WHAT YOU ARE ASKED TO DO:
What you write should be an exact repeat of the lines from the one with "You are a computer-use" through the final line below, minus the pictures.

*** Block opens ***

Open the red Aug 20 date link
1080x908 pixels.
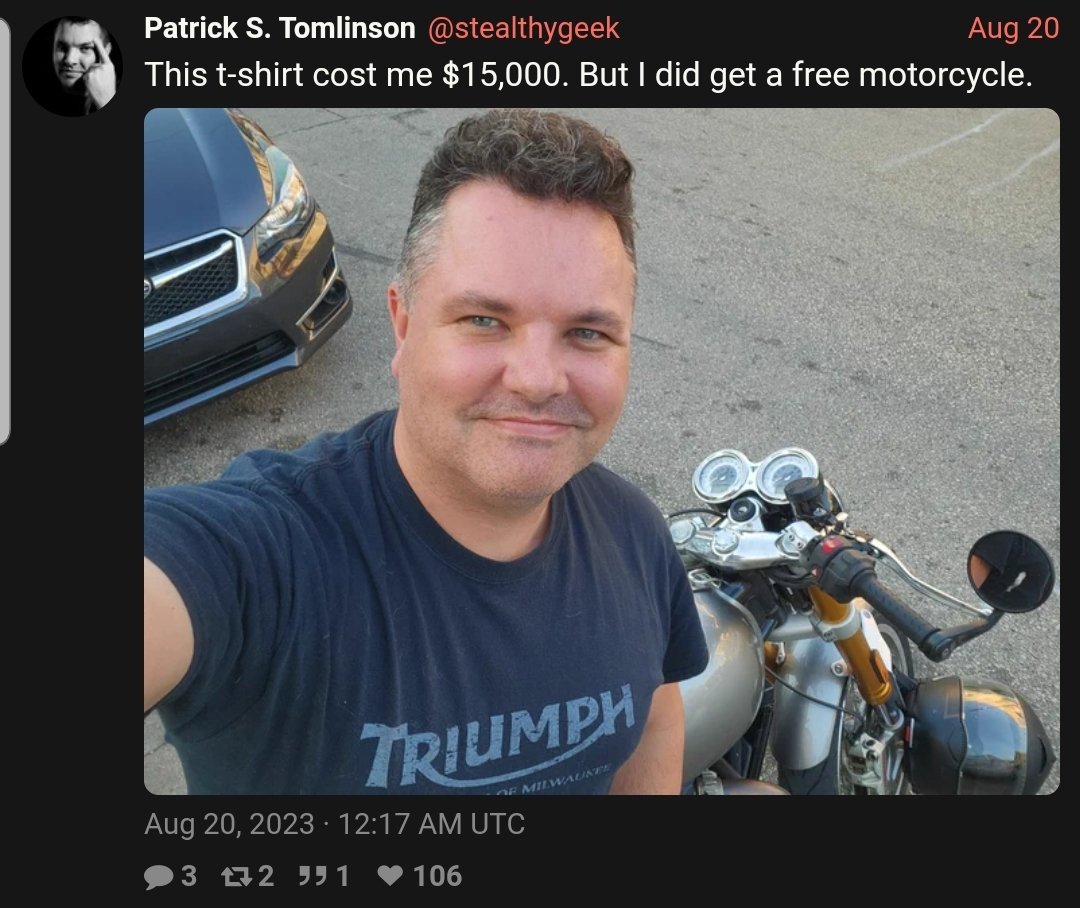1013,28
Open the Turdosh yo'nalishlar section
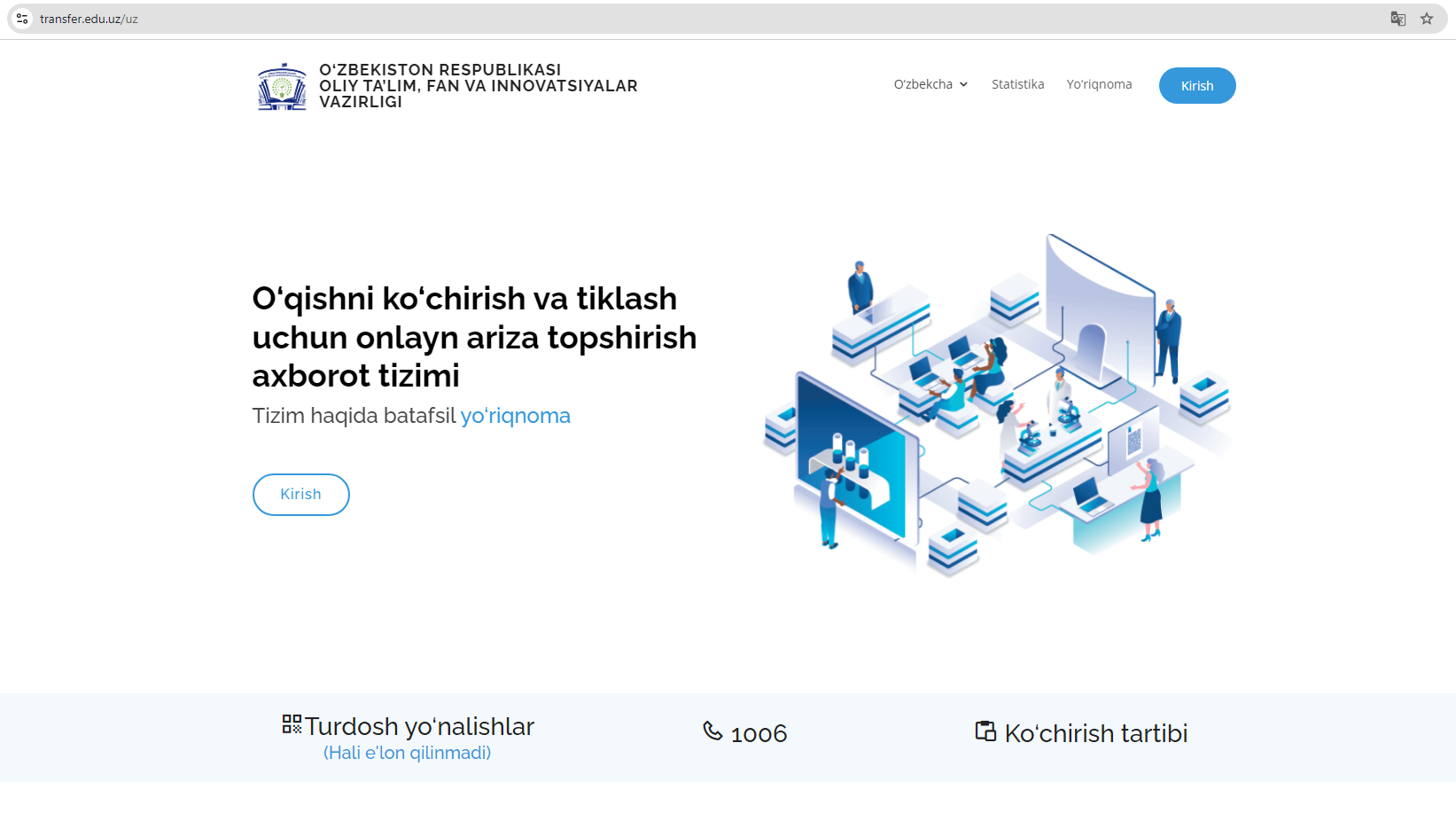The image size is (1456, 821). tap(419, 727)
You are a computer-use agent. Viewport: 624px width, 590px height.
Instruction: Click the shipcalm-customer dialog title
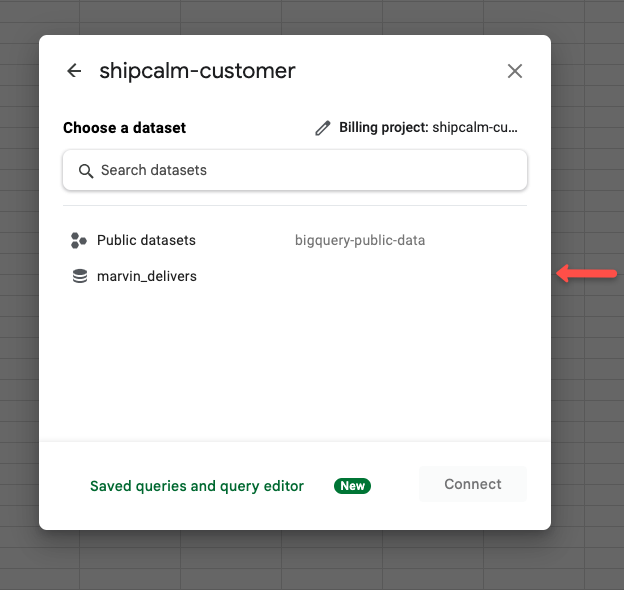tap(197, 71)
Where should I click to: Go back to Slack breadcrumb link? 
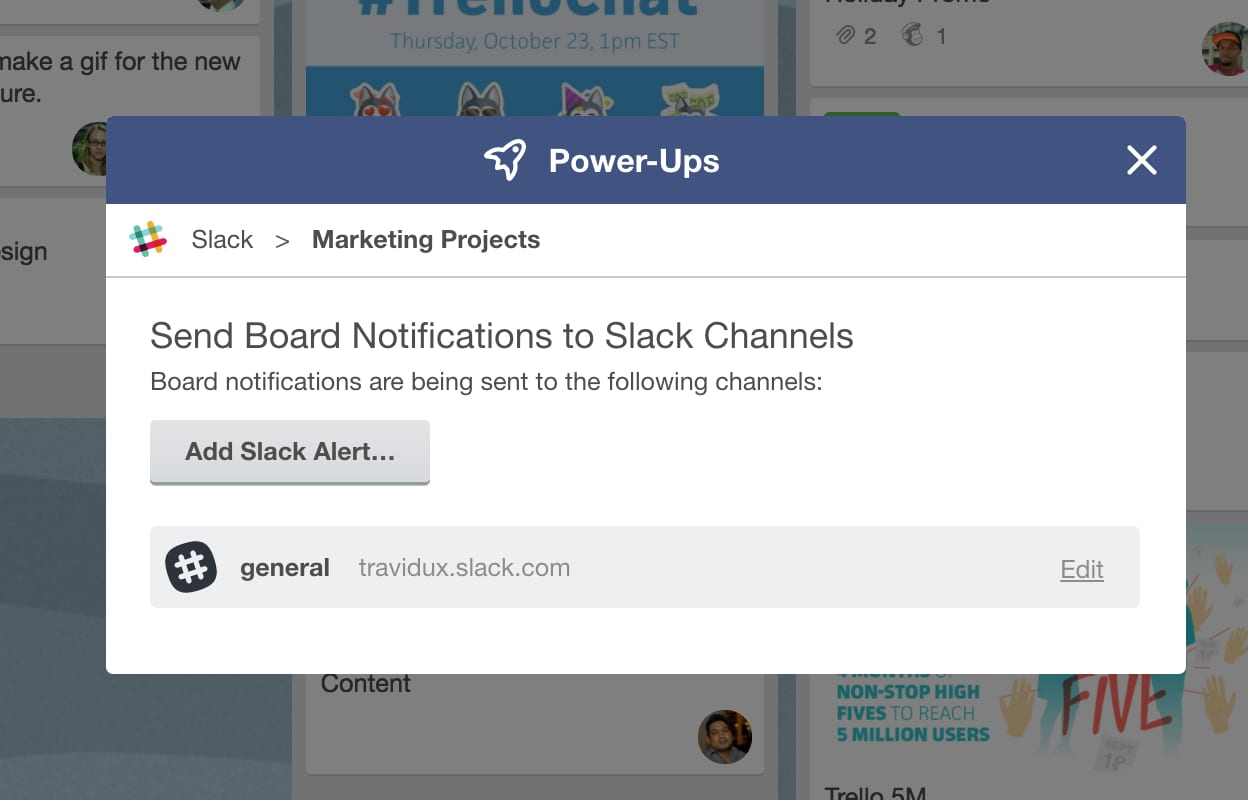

*** Block closes ***

EXERCISE OUTPUT:
You are a computer-use agent. Viewport: 624px width, 590px height.
Instruction: Click the shipcalm-customer dialog title
tap(197, 71)
Where should I click to: Go back to Slack breadcrumb link? 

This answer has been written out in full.